### EXERCISE OBJECTIVE
Return an exact copy of the lines from the one holding "Task: Select the bottom" to the end of the data, including both the starting and final lines. Leave the pictures out.

----------

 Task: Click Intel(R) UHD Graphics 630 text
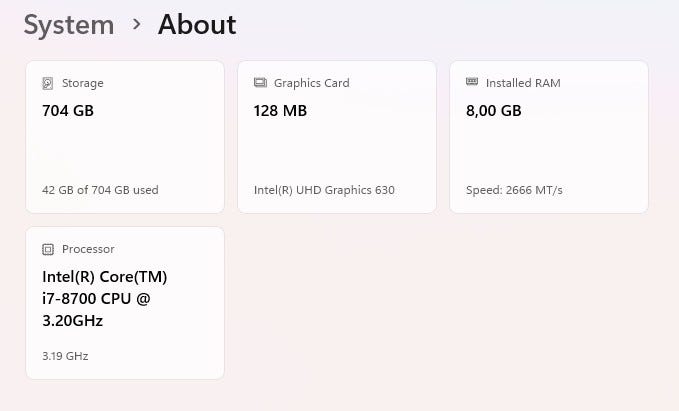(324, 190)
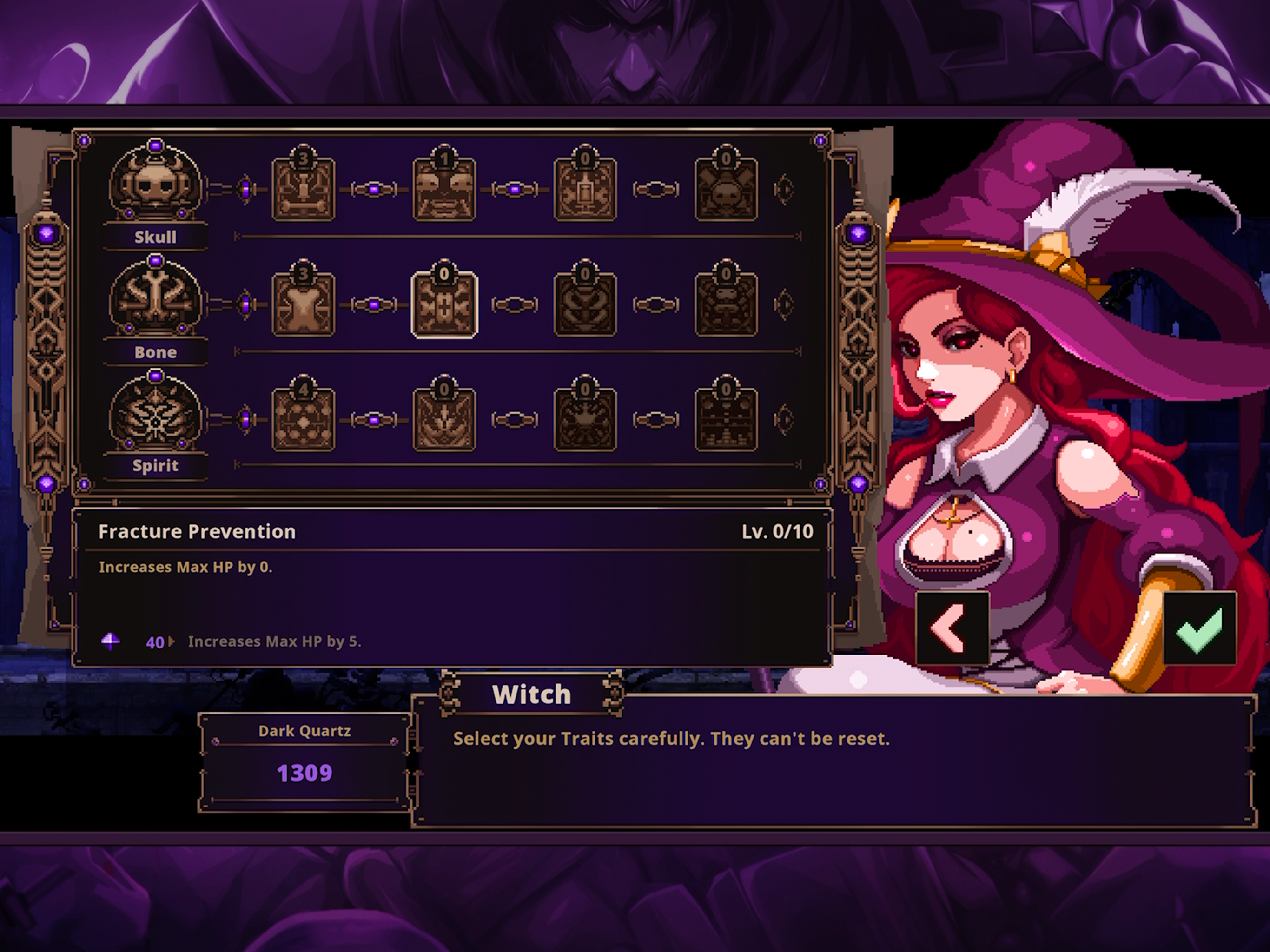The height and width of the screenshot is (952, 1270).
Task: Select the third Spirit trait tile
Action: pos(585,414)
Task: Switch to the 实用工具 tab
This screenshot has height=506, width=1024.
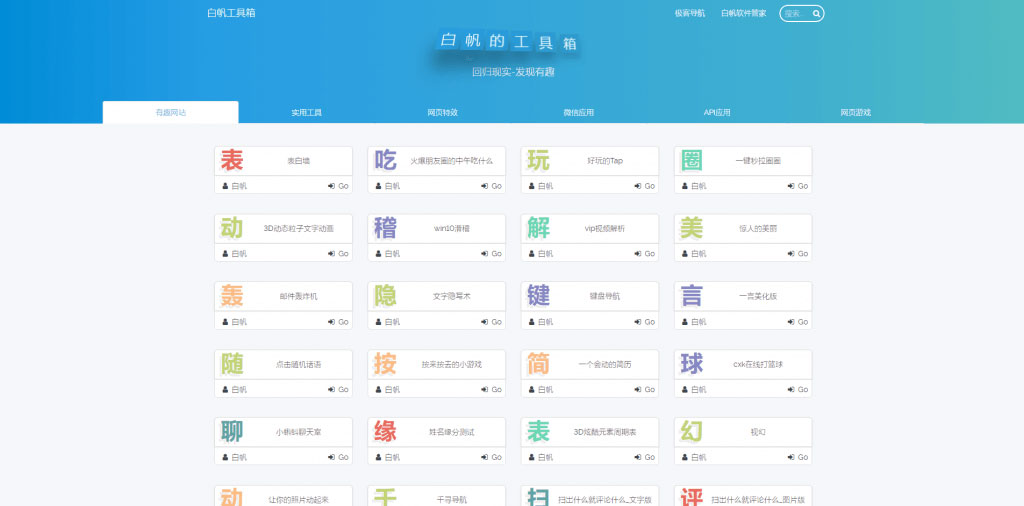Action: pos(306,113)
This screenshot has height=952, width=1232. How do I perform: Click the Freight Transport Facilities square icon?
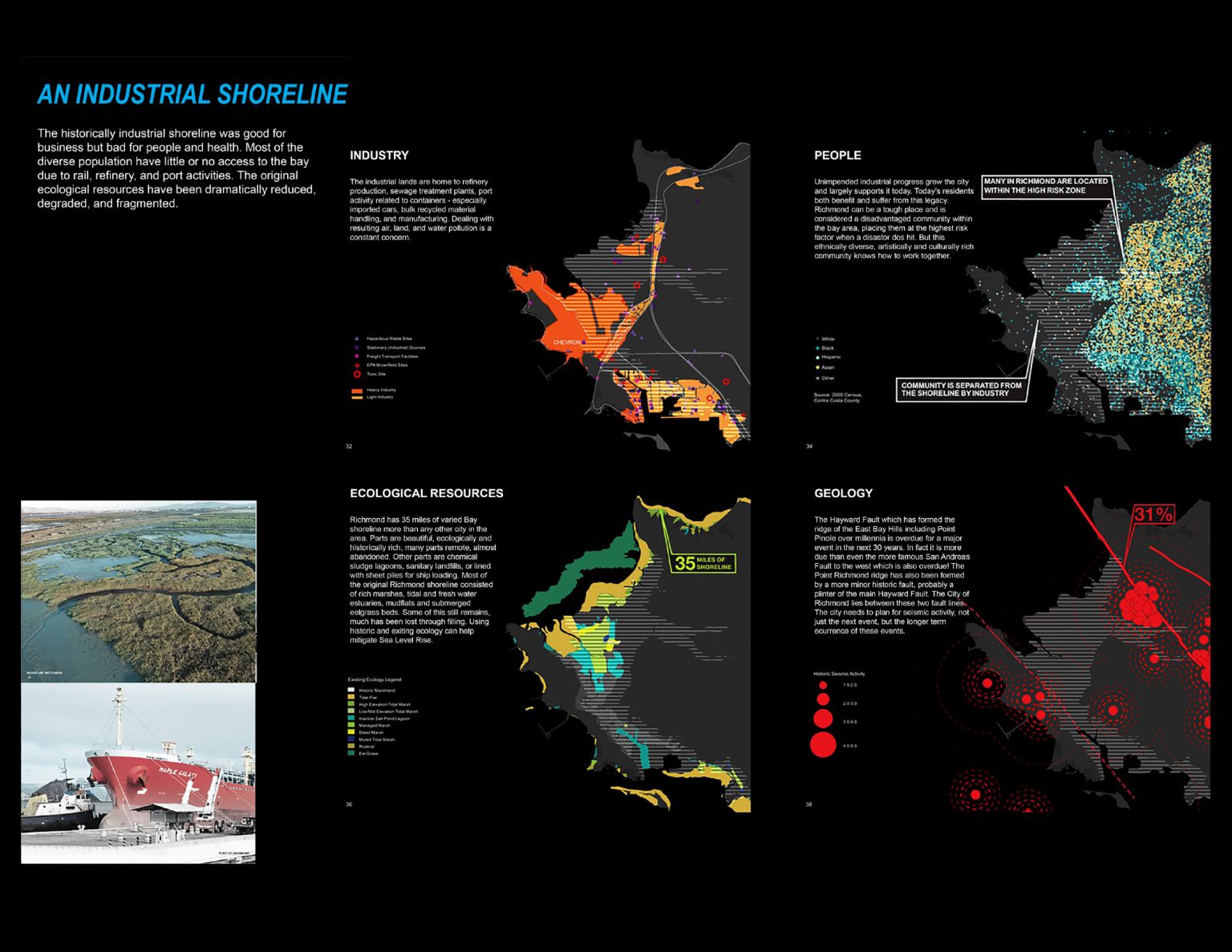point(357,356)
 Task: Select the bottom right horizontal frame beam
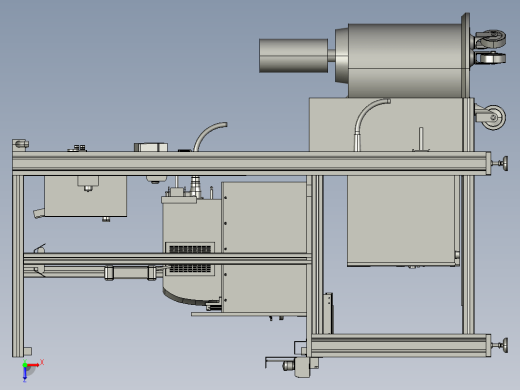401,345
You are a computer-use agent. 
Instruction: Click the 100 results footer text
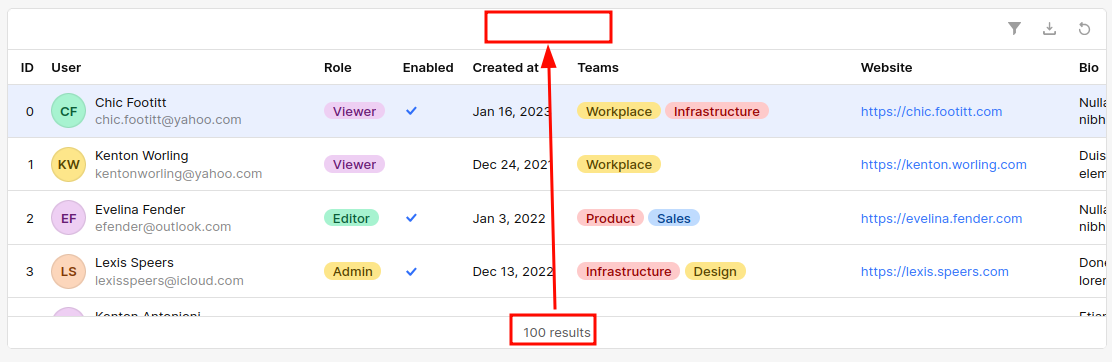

----------

### WRITTEN SOLUTION
 Task: Select the bottom right horizontal frame beam
401,345
You are a computer-use agent. 
Instruction: Click the 100 results footer text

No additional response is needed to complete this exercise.